Kearifan Badui dan Mentawai
Setidaknya ada dua kearifan lokal yang layak kita tengok untuk memperkuat ketahanan pangan kita. Pertama, kearifan budaya Badui terkait konsumsi beras. Menurut Andreas Maryoto dalam Jejak Pangan (Penerbit Kompas, 2006), penduduk Badui masih mempertahankan lumbung pangan bernama leuit sebagai pranata ketahanan pangan. Kepemilikan lumbung ini dibagi menjadi dua macam: lumbung bersama yang diisi gabah dari hasil padi yang ditanam secara bersama-sama dan lumbung keluarga sebagai lumbung keluarga tertentu yang diisi gabah dari hasil budidaya masing-masing penduduk.
Yang menarik dari kearifan Badui ini adalah leuit menerapkan banyak hari pantangan bagi penduduk untuk menarik gabah. Untuk itu, penduduk harus memperkirakan jumlah kebutuhan gabah, termasuk kalau mau mengadakan pesta.

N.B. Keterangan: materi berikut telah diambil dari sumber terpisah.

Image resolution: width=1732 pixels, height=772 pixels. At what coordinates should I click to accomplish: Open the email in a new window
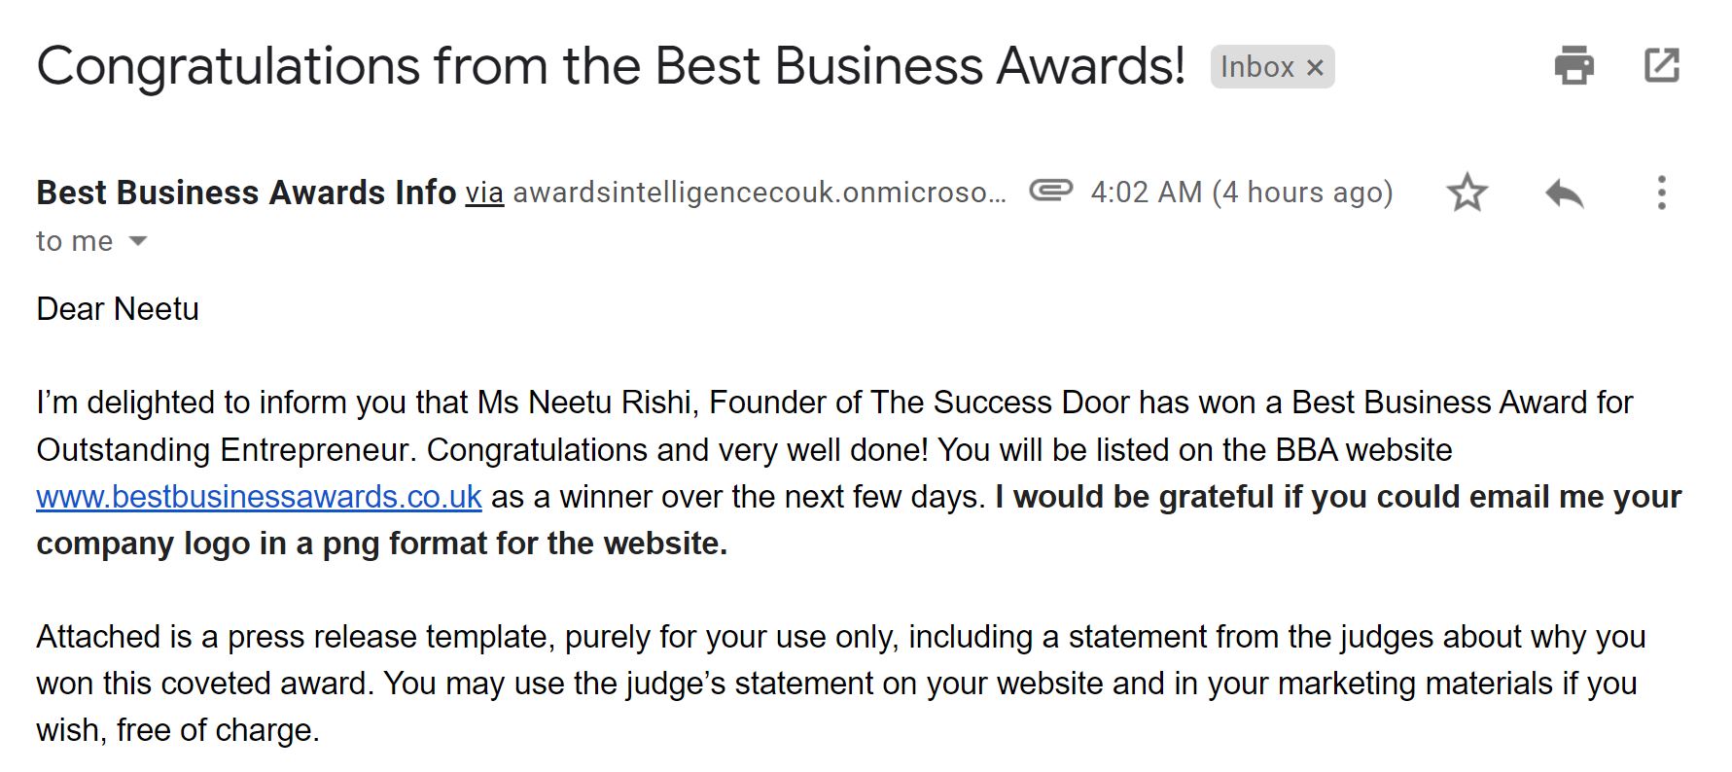pyautogui.click(x=1661, y=66)
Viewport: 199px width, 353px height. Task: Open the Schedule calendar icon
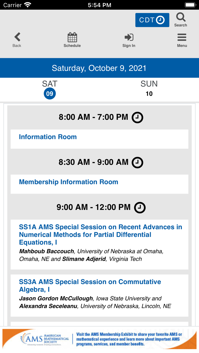pos(72,37)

Pada gilirannya, hal ini akan memperkuat swasembada pangan karena orang Badui harus melakukan pengaturan sendiri secara cermat kebutuhan mereka supaya makanan tidak cepat habis. Kondisi gabah pun lebih awet karena kondisi leuit tentu jarang terbuka akibat pantangan-pantangan tadi, sehingga meminimalkan potensi serangan serangga atau hewan lainnya menyerbu dan merusak gabah di dalam leuit.
Selain itu, masyarakat Badui punya keyakinan bahwa memberi itu lebih baik dari diberi. Artinya, masyarakat Badui harus berusaha memiliki gabah yang cukup supaya mereka tidak perlu mengundang iba dan bantuan dari sesama warga Badui.
Kedua, kearifan lokal Mentawai. Sebagaimana dikemukakan Darrell Addison Possey dalam Culture and Spiritual Values of Biodiversity (1999), masyarakat Mentawai meyakini bahwa semua ciptaan adalah satu kesatuan menyeluruh yang harmonis. Berdasarkan keyakinan ini, mereka percaya bahwa semua unsur dalam alam memiliki ruh atau jiwa.
Meski demikian, itu tidak berarti manusia diharamkan untuk memanfaatkan alam, binatang atau tumbuhan untuk memenuhi kebutuhan hidupnya. Sebaliknya, masyarakat adat Mentawai justru bergantung pada binatang dan tumbuhan. Sebab, mata pencaharian utama mereka adalah berburu, menangkap ikan dan mengumpulkan hasil hutan. Hanya saja, semua aktivitas bertahan hidup itu ditempatkan dalam kerangka kesalingterhubungan antar elemen alam dalam sakralitas mereka.
Oleh karena itu, segala aktivitas tersebut memiliki tabu dan upacara adat-keagamaan pun dibutuhkan demi mengungkapkan sikap hormat terhadap makna kehidupan elemen alam itu sendiri. Artinya, karena setiap elemen alam memiliki jiwa atau hidup, maka pemanfaatan jiwa mereka untuk kepentingan manusia harus disertai semacam "permintaan izin" lewat upacara agama kepada yang empunya jiwa. Sekaligus, ini menjadi bentuk pengluhuran terhadap alam semesta.
Dengan kata lain, masyarakat adat Mentawai meletakkan relasi ketergantungan manusia pada alam sebagai relasi subsistensi. Maksudnya, penggunaan alam oleh manusia terbatas semata untuk bertahan hidup (subsisten), bukan untuk eksploitasi demi menangguk keuntungan berlebih.